A note on symphonic form in fiction

While listening to Beethoven's seventh symphony on NPR, I wondered about the feasibility of a symphonic formal paradigm in novelistic fiction. I imagined a four-part form, each part both a complete artwork in itself and integrated thematically into a whole greater than the individual parts... But before I became too excited by the possibility, I realized that it was not a terribly original idea. Broch did it in The Death of Virgil; Burgess explicitly did it in Napoleon Symphony; Durrell's Alexandria Quartet is symphonically structured; as are, it suddenly occurred to me, W. G. Sebald's four-part inventions, Vertigo and The Emigrants.
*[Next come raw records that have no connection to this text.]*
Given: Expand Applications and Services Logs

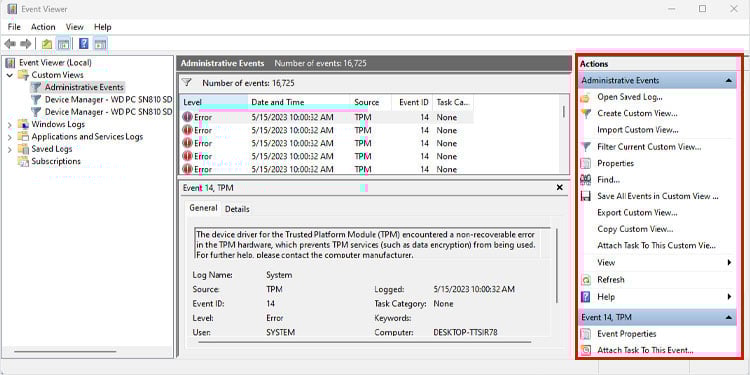Looking at the screenshot, I should click(10, 137).
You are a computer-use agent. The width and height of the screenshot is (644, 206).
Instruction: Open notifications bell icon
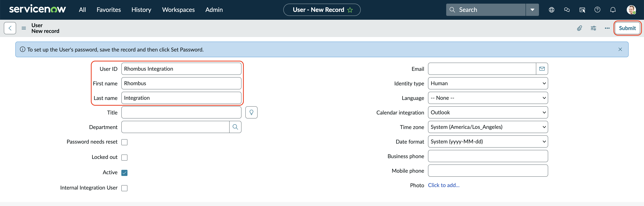(613, 10)
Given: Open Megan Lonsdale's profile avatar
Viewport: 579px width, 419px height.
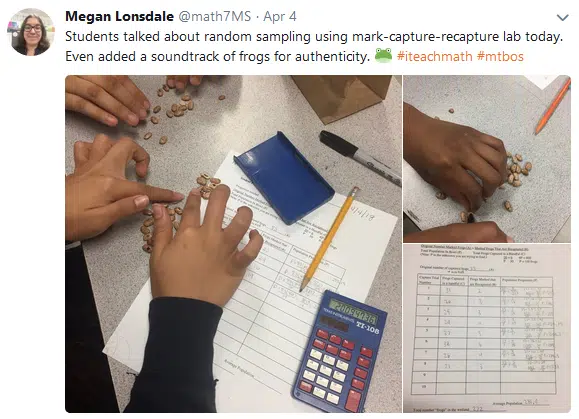Looking at the screenshot, I should (x=31, y=32).
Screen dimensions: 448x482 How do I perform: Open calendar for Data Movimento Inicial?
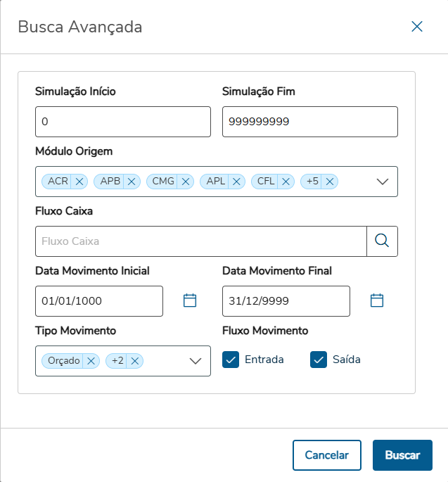tap(189, 300)
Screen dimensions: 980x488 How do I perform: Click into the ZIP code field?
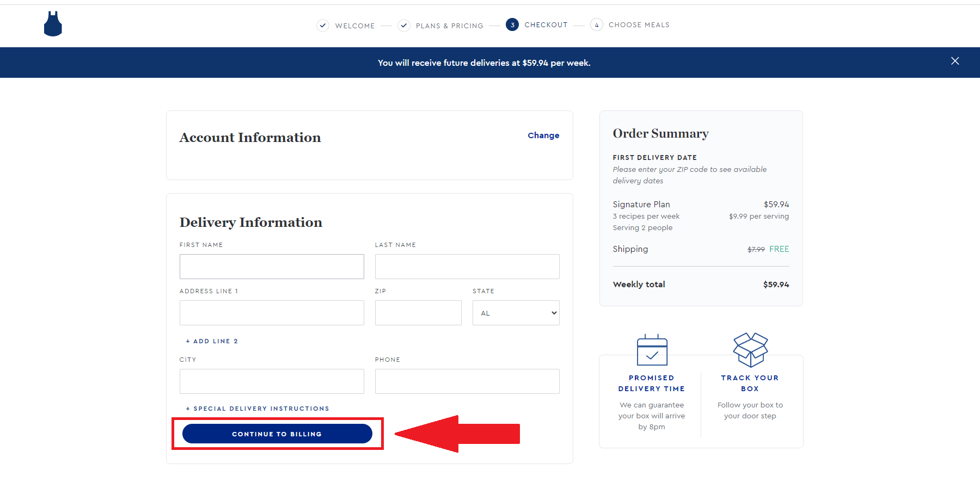click(418, 313)
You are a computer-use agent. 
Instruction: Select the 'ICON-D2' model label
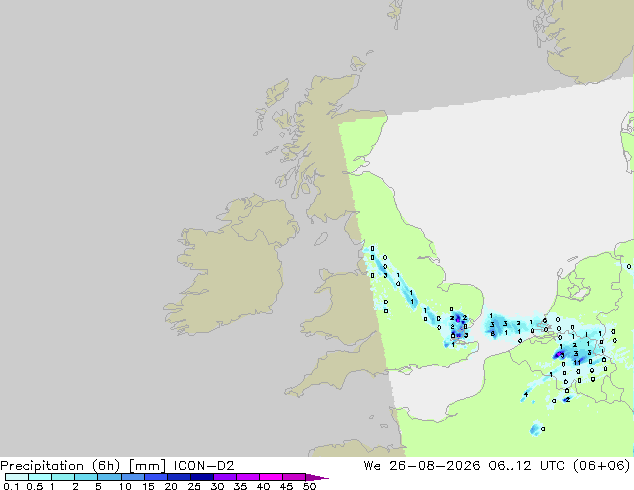(204, 465)
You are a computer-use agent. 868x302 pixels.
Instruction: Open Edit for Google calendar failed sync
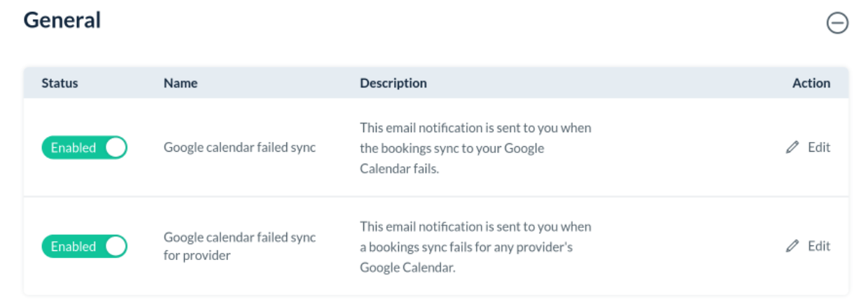point(818,148)
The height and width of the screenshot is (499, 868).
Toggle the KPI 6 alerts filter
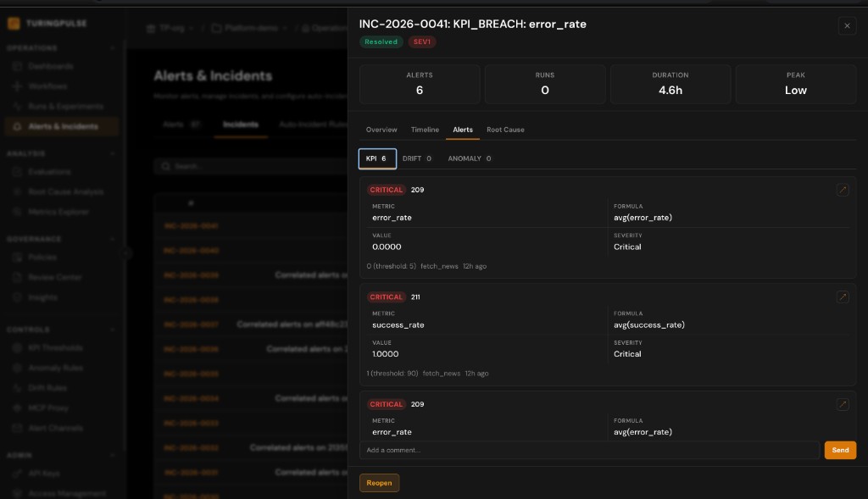coord(377,158)
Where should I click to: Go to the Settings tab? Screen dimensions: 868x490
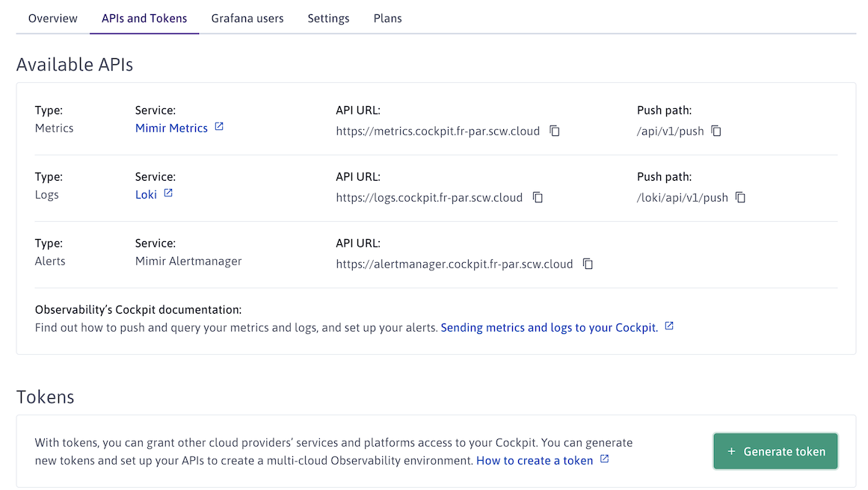pyautogui.click(x=328, y=19)
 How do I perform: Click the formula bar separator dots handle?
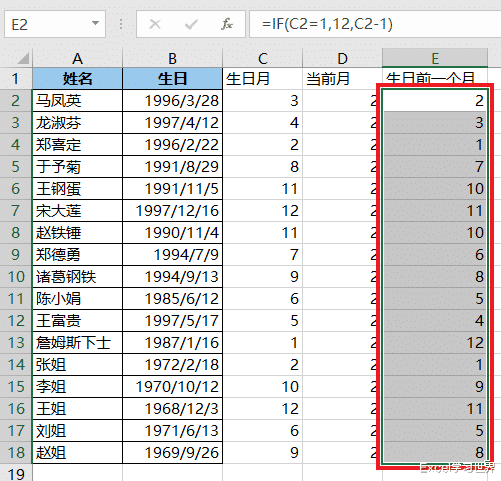point(121,24)
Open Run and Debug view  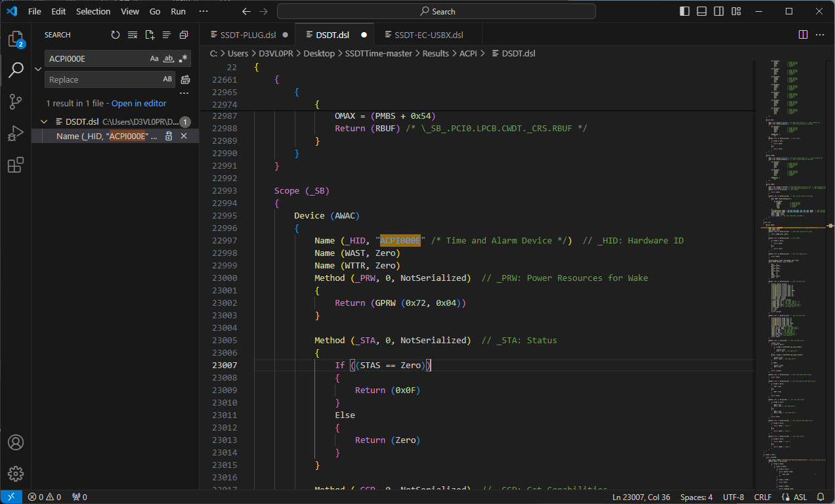click(16, 133)
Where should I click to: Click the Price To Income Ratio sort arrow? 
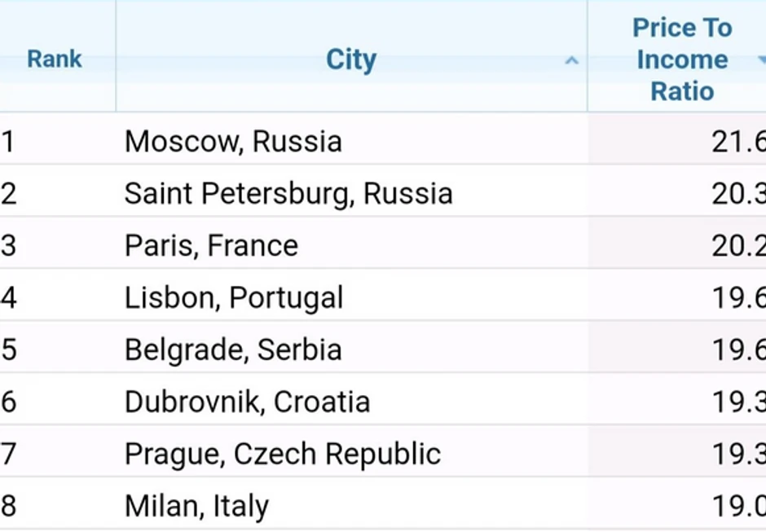point(760,59)
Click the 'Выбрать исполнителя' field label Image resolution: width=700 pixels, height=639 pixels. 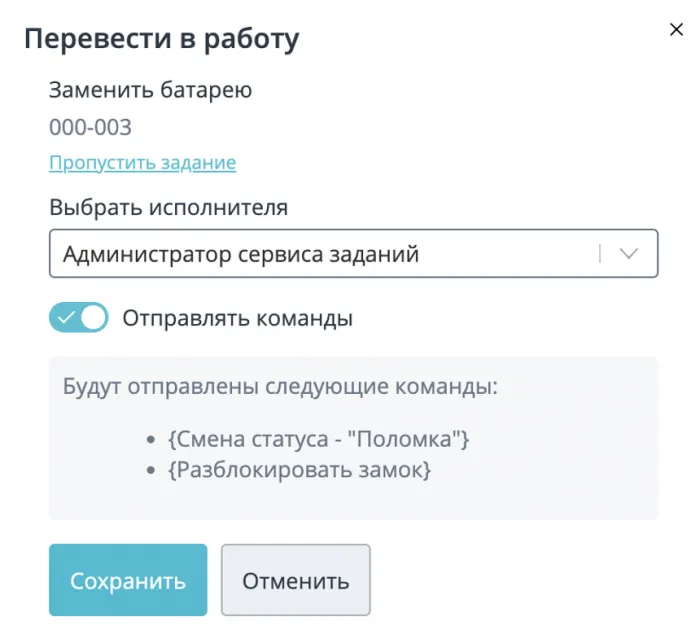click(x=168, y=208)
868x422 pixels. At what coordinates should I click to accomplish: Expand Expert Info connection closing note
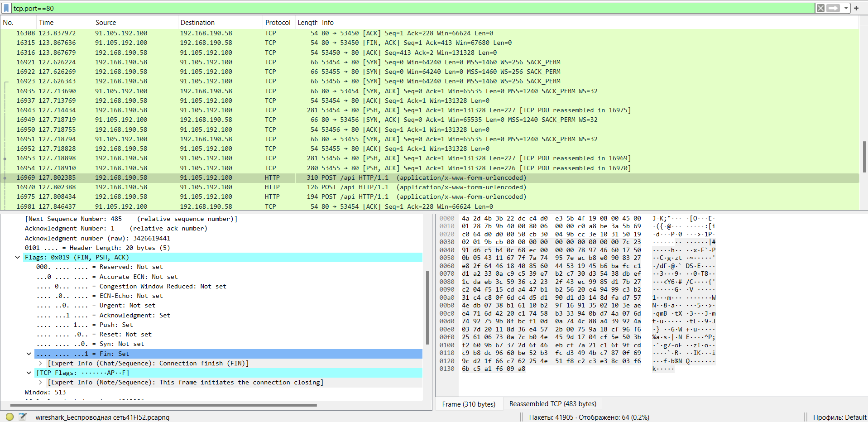(40, 383)
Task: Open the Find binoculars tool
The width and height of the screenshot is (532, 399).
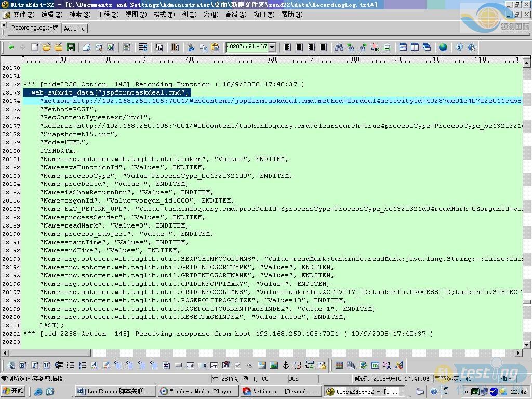Action: point(339,47)
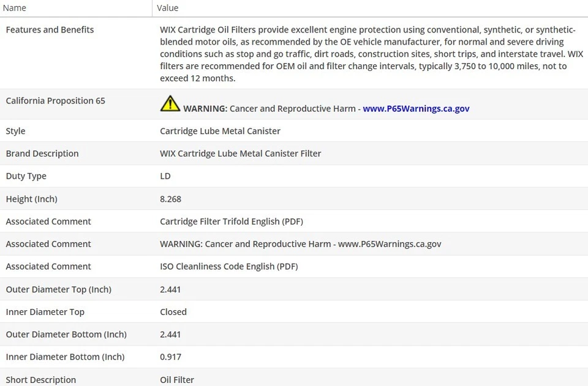Select the Outer Diameter Bottom (Inch) label
This screenshot has width=588, height=386.
tap(66, 335)
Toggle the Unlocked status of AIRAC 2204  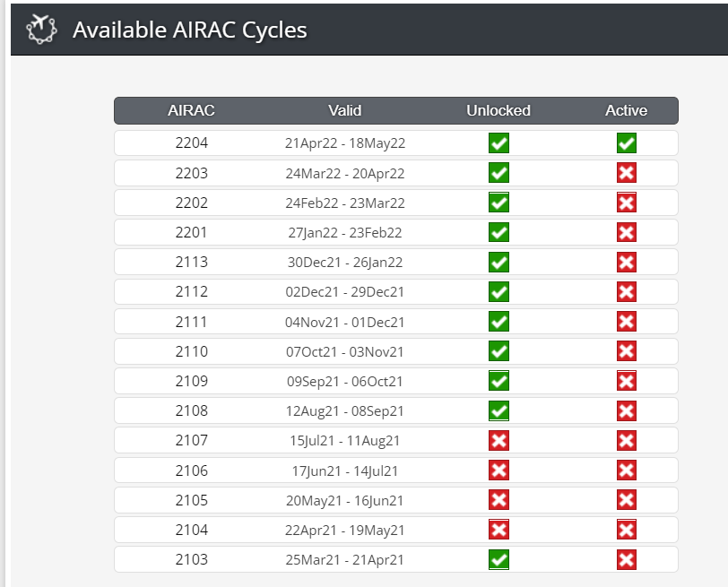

Strange that I hadn't previously noticed the symphonic formal analogy in Sebald, which may well be a direct influence from Broch's Virgil. I presume a Central European critic, from a culture more attuned to symphonic music, would have noticed it immediately... And from this thought arose the idea that the young Irish tenor James Joyce, writing in obscurity in Trieste, deliberately arranged his story collection Dubliners in the form of a symphonic novel. Dubliners is a grand, Beethovenesque Irish symphony in four movements, each movement focused upon a different stage of an (even more ghostly) underlying biographical narrative line. The first three stories--"The Sisters," "An Encounter," "Araby"--comprise a movement we might title Youth. The next four--"Eveline," "After the Race," "Two Gallants," "The Boarding House"--fall together into an Early Adulthood movement. A third movement that we might call Maturity consists of "A Little Cloud," "Counterparts," "Clay," and "A Painful Case." Finally, "Ivy Day in the Committee Room," "A Mother," "Grace," and "The Dead" constitute a Public Life movement that culminates in the grand finale of that final novella-length story--Joyce's self-consciously Romantic (and ironic) answer to the "Ode to Joy" in Beethoven's Ninth. Also, the style and pacing of individual stories might be identified as largo or grave ("Eveline"), molto allegro ("After the Race"), and so forth. In Dubliners Joyce seems to be using the 19th-century symphony to fill the role that Homer's Odyssey will play in Ulysses and Vico's New Science in Finnegans Wake. (Like most of my ideas about Joyce, this is probably something Hugh Kenner said many decades ago.... Well, if so, it bears repeating.)